Triangle Center - Formal Definition

Formal Definition

A real-valued function f of three real variables a, b, c may have the following properties:

• Homogeneity: f(ta,tb,tc) = tn f(a,b,c) for some constant n and for all t > 0.
• Bisymmetry in the second and third variables: f(a,b,c) = f(a,c,b).

If a non-zero f has both these properties it is called a triangle center function. If f is a triangle center function and a, b, c are the side-lengths of a reference triangle then the point whose trilinear coordinates are f(a,b,c) : f(b,c,a) : f(c,a,b) is called a triangle center.

This definition ensures that triangle centers of similar triangles meet the invariance criteria specified above. By convention only the first of the three trilinear coordinates of a triangle center is quoted since the other two are obtained by cyclic permutation of a, b, c. This process is known as cyclicity.

Every triangle center function corresponds to a unique triangle center. This correspondence is not bijective. Different functions may define the same triangle center. For example the functions f₁(a,b,c) = 1/a and f₂(a,b,c) = bc both correspond to the centroid.

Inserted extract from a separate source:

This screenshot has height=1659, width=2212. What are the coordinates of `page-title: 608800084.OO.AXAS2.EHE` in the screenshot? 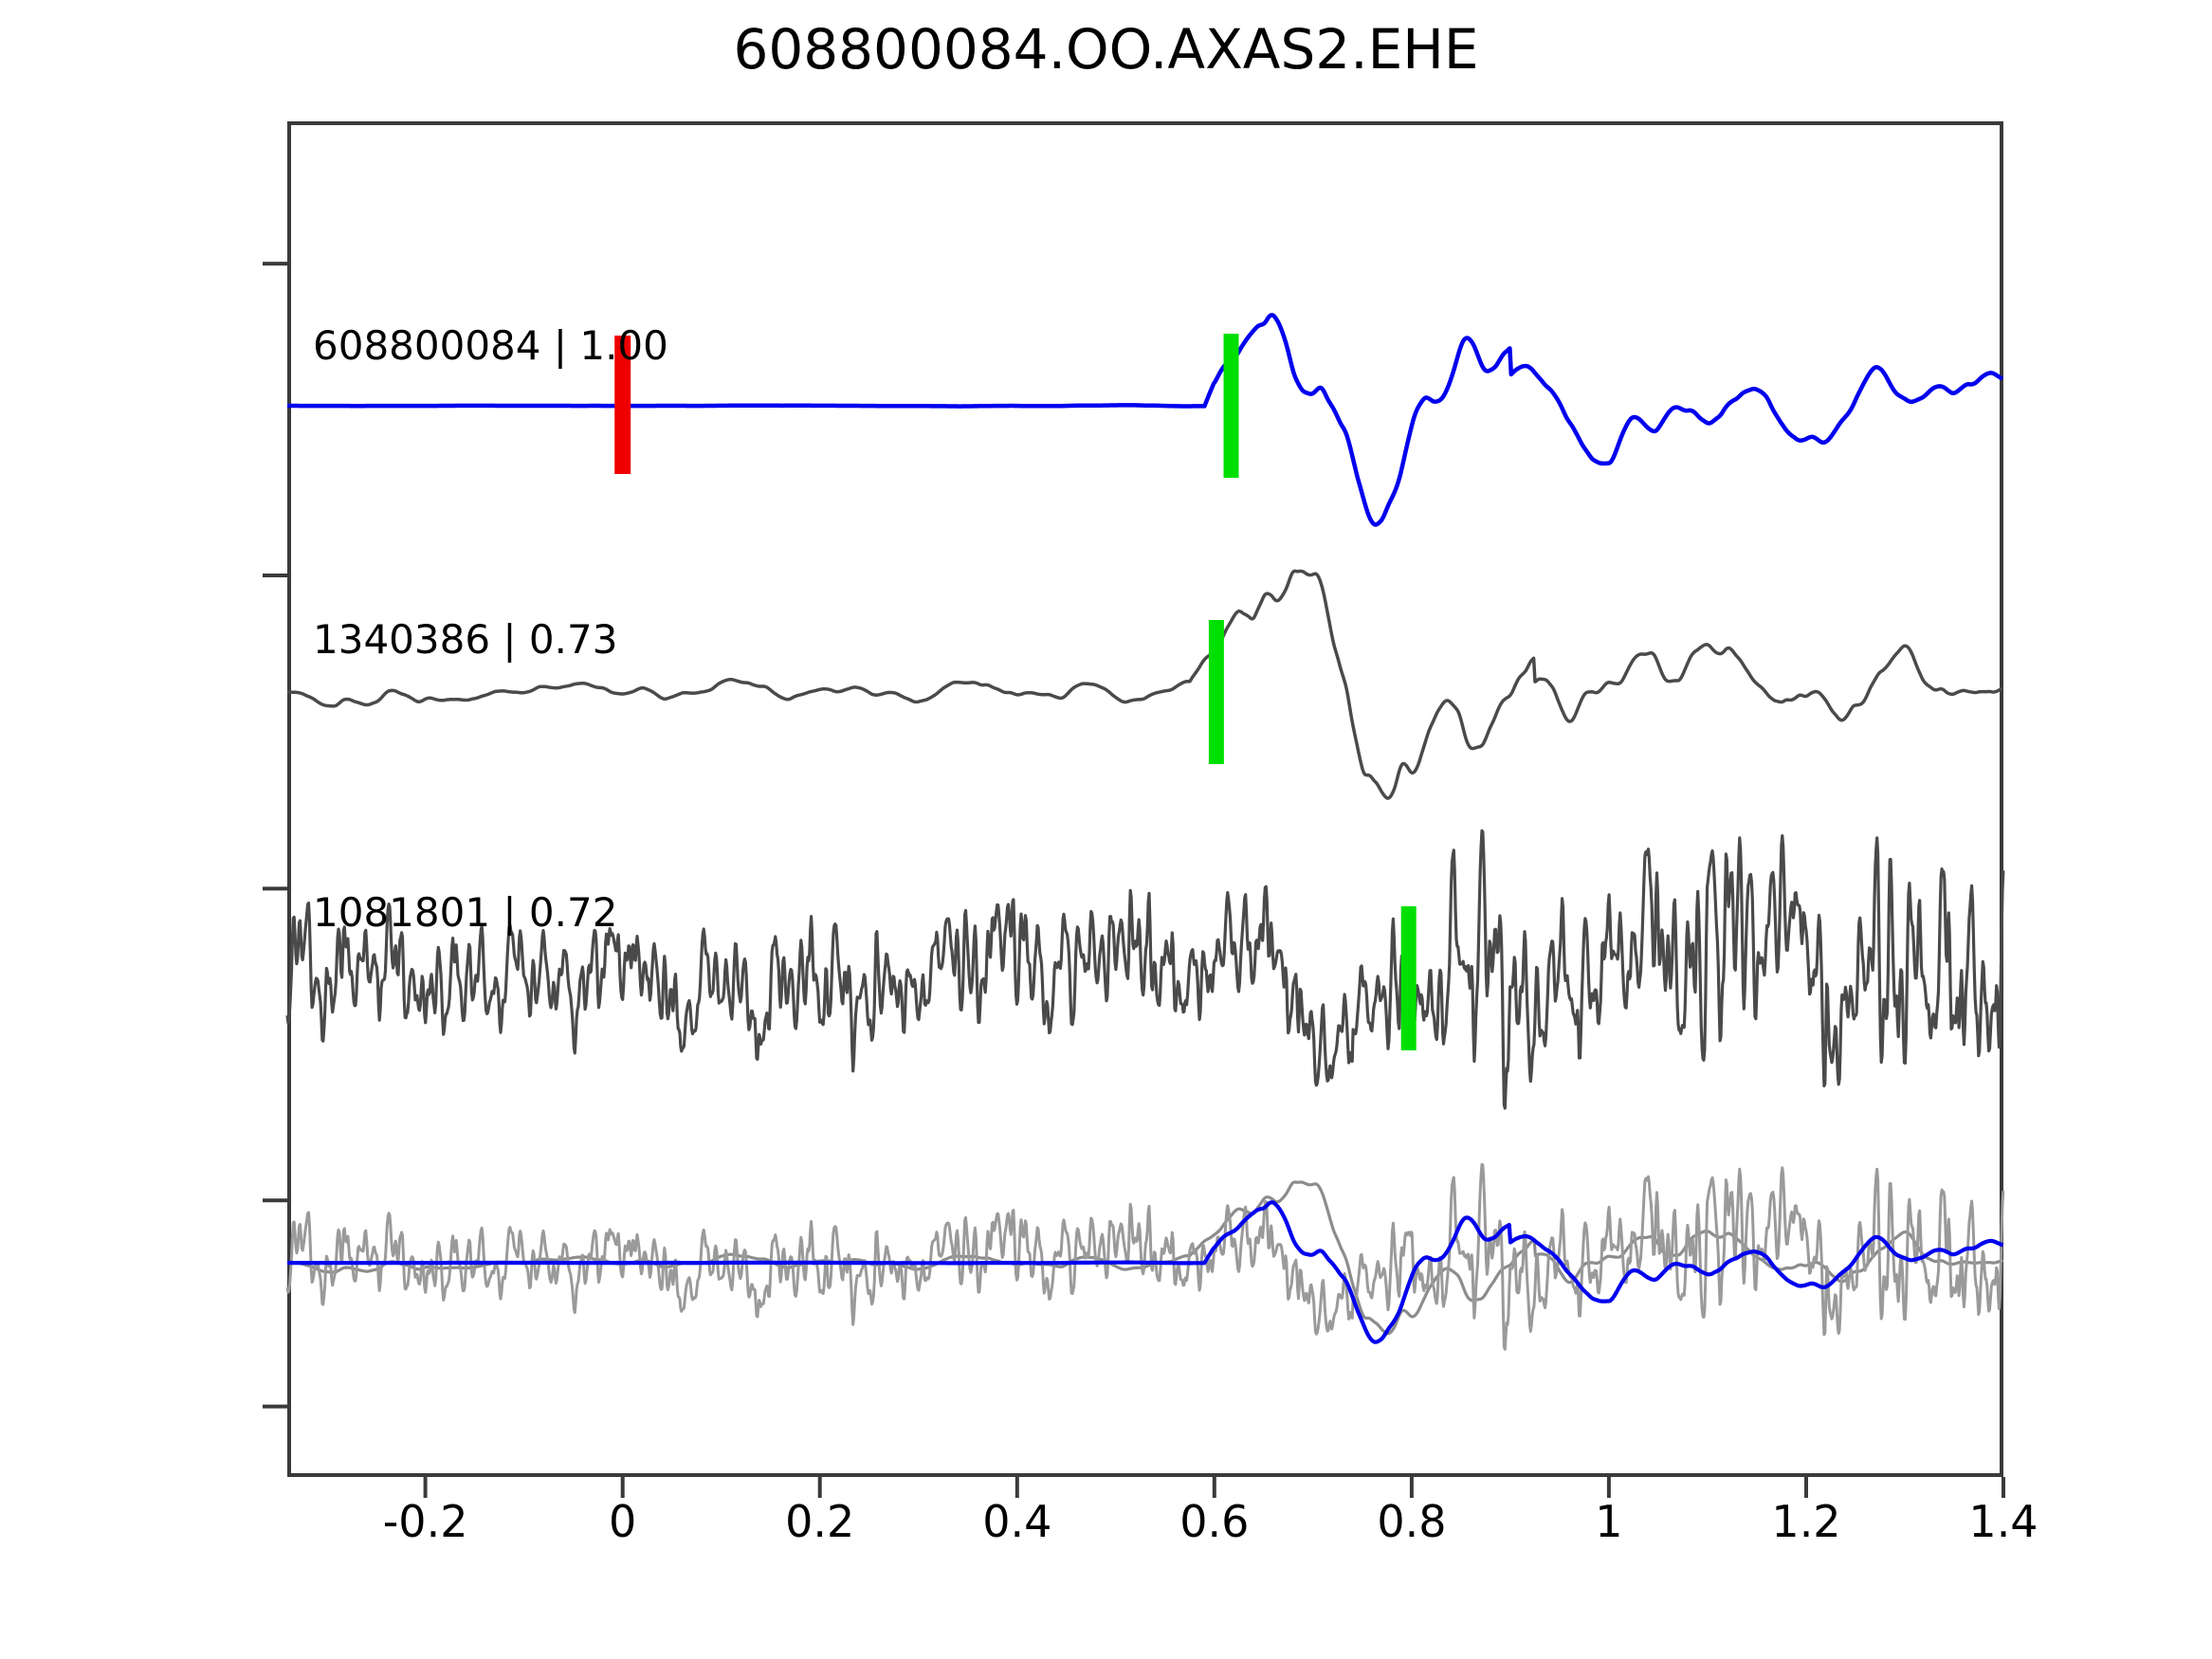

Two triangle center functions define the same triangle center if and only if their ratio is a function symmetric in a, b and c.

Even if a triangle center function is well-defined everywhere the same cannot always be said for its associated triangle center. For example let f(a, b, c) be 0 if a/b and a/c are both rational and 1 otherwise. Then for any triangle with integer sides the associated triangle center evaluates to 0:0:0 which is undefined.